L’admission en réanimation est un moment important et angoissant pour les proches qui doivent souvent attendre longtemps, parfois plusieurs heures avant de voir le patient ou de recevoir des informations de la part de l’équipe soignante. On vous explique pourquoi.
En attendant qu’il vous soit possible de visiter l’enfant ou de parler avec l’équipe médicale, vous pouvez commencer à remplir les formalités administratives afin de gagner un peu de temps : durant les heures ouvrables, vous pouvez vous diriger vers le secrétariat de la réanimation muni de la carte vitale, carte de mutuelle ainsi qu’une pièce d’identité de votre enfant.
Vous pouvez aussi rassembler les pièces d’informations que vous possédez, relatives à son état de santé : carnet de santé et tout ce qui se rapporte au suivi médical de l’enfant, ordonnances, calendrier vaccinal, compte rendus médicaux et autres résultats d’examens récents.
La description qui suit concerne les jeunes patients les plus graves, qui présentent un choc (c’est à dire un état très grave lié à une hémorragie, une infection grave, une réaction allergique gravissime ou un problème lié à une défaillance du coeur), qui sont à risque important de passer en état de choc, ou qui arrivent dans le coma : tous les patients ne nécessitent pas tous ces soins.
Si l’enfant est arrivé intubé et sous respiration artificielle , une radio sera réalisée afin de vérifier la bonne position de la sonde et le respirateur sera adapté en fonction des examens sanguin (gaz du sang). S’il n’est pas intubé et qu’il le nécessite en urgence, la procédure est réalisée rapidement, mais peut malgré tout prendre du temps : il faut rassembler le matériel et une équipe de soin suffisante autour du patient, tout en expliquant la procédure et en rassurant l’enfant s’il est conscient.

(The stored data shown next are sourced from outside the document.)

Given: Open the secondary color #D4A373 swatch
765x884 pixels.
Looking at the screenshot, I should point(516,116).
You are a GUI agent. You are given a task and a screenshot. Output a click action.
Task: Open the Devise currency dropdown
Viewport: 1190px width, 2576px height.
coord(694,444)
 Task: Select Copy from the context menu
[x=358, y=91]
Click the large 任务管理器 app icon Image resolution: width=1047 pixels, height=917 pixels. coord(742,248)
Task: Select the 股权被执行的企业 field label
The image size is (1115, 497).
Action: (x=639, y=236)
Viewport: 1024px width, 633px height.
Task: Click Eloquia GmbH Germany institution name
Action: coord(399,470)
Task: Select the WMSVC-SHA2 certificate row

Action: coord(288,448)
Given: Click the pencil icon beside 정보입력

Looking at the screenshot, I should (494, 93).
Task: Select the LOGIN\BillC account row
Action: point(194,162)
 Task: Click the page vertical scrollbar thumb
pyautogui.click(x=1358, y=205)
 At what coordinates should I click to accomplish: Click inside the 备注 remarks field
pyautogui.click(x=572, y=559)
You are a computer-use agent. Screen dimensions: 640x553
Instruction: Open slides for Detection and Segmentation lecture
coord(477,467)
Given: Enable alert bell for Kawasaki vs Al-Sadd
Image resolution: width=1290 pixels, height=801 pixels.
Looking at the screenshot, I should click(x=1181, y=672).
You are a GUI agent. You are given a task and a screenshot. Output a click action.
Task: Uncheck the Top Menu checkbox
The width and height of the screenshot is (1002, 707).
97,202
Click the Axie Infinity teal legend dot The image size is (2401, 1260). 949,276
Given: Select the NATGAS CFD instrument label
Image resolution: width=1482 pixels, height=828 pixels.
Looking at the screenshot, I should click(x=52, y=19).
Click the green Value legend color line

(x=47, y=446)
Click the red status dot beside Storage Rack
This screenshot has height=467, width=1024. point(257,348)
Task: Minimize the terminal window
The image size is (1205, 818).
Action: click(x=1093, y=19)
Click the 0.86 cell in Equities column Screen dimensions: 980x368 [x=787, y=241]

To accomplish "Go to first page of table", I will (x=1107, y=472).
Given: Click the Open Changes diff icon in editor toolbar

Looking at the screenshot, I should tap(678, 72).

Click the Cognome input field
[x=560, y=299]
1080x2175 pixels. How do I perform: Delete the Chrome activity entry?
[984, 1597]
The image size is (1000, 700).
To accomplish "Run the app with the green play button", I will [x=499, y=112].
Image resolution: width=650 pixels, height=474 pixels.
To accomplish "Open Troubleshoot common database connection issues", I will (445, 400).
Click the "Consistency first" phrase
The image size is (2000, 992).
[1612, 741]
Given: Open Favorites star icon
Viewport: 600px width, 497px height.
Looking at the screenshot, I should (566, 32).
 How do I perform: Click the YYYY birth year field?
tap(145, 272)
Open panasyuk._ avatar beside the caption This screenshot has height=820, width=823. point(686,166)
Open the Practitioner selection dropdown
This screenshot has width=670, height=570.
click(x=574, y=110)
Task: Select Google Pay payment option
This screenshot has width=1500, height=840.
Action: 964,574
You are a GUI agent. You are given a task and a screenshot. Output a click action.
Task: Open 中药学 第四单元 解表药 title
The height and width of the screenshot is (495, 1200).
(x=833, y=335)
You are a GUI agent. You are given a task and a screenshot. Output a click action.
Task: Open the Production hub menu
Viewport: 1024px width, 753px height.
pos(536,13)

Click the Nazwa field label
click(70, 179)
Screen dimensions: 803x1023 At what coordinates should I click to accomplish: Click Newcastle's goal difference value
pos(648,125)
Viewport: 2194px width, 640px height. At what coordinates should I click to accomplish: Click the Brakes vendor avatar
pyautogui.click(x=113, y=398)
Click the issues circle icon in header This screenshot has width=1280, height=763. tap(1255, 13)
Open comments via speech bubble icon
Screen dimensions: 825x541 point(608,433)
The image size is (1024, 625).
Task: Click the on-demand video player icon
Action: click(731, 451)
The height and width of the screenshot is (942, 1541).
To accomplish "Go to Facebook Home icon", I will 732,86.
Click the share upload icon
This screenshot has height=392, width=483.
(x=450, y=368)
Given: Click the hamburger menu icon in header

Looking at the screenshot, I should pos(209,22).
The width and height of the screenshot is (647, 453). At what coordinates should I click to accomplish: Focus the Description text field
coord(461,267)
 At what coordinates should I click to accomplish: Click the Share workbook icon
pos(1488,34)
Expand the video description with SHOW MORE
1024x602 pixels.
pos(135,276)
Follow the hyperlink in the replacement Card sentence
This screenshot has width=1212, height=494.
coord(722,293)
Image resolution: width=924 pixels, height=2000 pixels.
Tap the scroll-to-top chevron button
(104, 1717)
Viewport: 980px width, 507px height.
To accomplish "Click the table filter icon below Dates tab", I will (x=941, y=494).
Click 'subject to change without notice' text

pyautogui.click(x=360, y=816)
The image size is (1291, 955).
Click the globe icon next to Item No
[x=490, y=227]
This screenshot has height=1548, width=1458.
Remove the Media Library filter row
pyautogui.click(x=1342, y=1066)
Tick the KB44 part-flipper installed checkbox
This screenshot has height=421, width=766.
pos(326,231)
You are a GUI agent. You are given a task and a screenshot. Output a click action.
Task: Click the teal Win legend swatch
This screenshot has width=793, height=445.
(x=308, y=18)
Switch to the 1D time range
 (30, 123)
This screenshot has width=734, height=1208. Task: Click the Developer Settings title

Si le patient le nécessite, on lui posera dans le même temps des cathéters : souvent un cathéter veineux central pour passer certains médicaments qui nécessitent une voie d’abord centrale sécurisée et un cathéter artériel pour surveiller en continu la pression artérielle (tension) du patient. Ces procédures se réalisent « en stérile », c’est à dire dans des conditions d’hygiène extrêmement strictes : le médecin doit se laver longuement les mains, s’habiller avec masque, calot et casaque stérile, puis installer les champs stériles, avant de commencer à poser le cathéter. Tout cela peut prendre un peu de temps, plusieurs dizaines de minutes par cathéter.
Une fois tout cela réalisé, les infirmier.e.s et les aide.s soignant.s vont rapidement ranger la chambre de réanimation et réinstaller le patient de façon à ce que la première vision des proches, en entrant dans cet espace, soit la moins difficile possible. Simultanément, les médecins récupèrent les résultats des prises de sang réalisés un peu plus tôt et font le point dans le dossier médical sur la situation et les éléments encore obscurs.
C’est seulement à ce moment là, une fois le patient installé et la situation aussi sécurisée que possible, que l’équipe pourra prendre le temps de rencontrer les proches, leur faire part de leur compréhension de la situation à l’instant T, avec les informations dont ils disposent, leur poser les questions qui restent en suspens, puis de les faire entrer dans la chambre.
Lors du premier entretien d’admission, il est utile pour les soignants de recueillir auprès des proches du patient un certain nombre d’informations clefs comme : ce qu’ils ont compris de la situation à l’heure actuelle et s’ils ont une idée des éventuelles causes, mais aussi le traitement médical de l’enfant (quels médicaments prend-il au quotidien ?), son mode de vie, son niveau d’autonomie, mais aussi ses goûts, ses hobbies, bref tout ce qui permettra de personnaliser au mieux la prise en charge.
Ce premier entretien comprend généralement encore une grande part d’incertitude : tous les résultats des examens ne sont pas encore revenus, toutes les hypothèses ne sont pas encore confirmées ou infirmées, et plus l’instabilité du jeune patient est importante, plus grande est l’incertitude sur l’évolution des heures qui vont suivre. Cette incertitude est très difficile à vivre lorsqu’on est le parent d’un patient, et les soignants en ont bien conscience, mais n’ont généralement à ce stade pas les moyens de proposer des réponses définitives. Cette incertitude peut durer plusieurs jours. Soyez néanmoins assurés que l’équipe soignante vous tiendra au courant de toutes les évolutions de la situation.